Abstract

Background: when using oscillometry, theoretical reasons support the use of admittance (Y) instead of impedance (Z) for assessing changes in lung mechanics within the same patient (Farré, ERJ,2022), as changes in Y are not affected by upper airway shunt. The current study aims to compare changes in both Y and Z with changes in spirometry due to bronchodilation (BD) in children with persistent asthma.

Methods: we retrospectively analyzed data collected on children (6?12 y). Oscillometry (RESMON PRO FULL, Restech srl, Italy) followed by spirometry was performed pre and post 400 mcg salbutamol. A positive response to BD was defined as an increase in FVC or FEV1 >10%predicted (Stanojevic, ERJ, 2022). We computed the AUC of the ROC curve considering absolute and relative (%baseline) changes of oscillometry parameters at 5Hz from Z (module, resistance (R5) and reactance (X5)) and Y (module, conductance (G5) and susceptance (B5)).
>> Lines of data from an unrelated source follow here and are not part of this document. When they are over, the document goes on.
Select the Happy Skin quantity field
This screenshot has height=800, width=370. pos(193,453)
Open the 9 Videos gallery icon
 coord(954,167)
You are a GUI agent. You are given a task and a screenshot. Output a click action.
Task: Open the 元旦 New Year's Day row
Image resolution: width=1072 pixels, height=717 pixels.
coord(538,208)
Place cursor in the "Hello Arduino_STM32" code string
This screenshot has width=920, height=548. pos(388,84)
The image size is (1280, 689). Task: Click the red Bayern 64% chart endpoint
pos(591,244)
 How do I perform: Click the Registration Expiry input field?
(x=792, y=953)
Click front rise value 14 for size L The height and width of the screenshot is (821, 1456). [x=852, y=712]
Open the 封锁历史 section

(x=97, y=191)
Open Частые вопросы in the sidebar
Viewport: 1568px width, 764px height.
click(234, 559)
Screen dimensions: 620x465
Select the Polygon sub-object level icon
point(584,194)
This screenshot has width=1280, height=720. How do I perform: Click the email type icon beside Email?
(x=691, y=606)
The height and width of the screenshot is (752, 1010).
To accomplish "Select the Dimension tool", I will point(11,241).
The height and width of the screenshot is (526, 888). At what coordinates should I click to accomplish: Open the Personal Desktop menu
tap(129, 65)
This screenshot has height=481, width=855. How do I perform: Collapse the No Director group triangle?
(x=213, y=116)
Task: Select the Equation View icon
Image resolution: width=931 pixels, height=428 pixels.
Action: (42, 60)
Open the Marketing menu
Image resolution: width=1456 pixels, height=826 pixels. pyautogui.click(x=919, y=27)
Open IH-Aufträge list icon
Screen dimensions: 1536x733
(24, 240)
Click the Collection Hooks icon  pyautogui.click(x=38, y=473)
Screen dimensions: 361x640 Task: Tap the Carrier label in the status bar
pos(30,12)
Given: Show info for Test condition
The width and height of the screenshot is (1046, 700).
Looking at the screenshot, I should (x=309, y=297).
Results: we included 56 children (Table 1), with 17 showing a positive response to BD.

Parameter Median (IQR)
Age [years] 9.6 (8.0;11.2)
Height [cm] 138(129;147)
BMI [kg/m2] 17 (16;19)
Males 40
Ethnicity 22 african; 32 caucasian; 2 indian
baseline FVC % predicted 93 (85;101)
baseline FEV1 %predicted 93 (83;100)

 Y and Z parameters resulted in similar AUC (Table 2). G5% baseline presented the highest AUC.

Parameter Absolute change Change as % baseline
R5 0.71 0.71
X5 0.69 0.73
Module Z5 0.72 0.73
G5 0.72 0.75
B5 0.64 0.64
Module Y5 0.71 0.73

Conclusion: in these subjects with normal baseline FEV1, the agreement with spirometry was similar using Y or Z. The impact of using Y should be evaluated in smaller or more obstructed children, where the impact of the upper airway shunt is higher.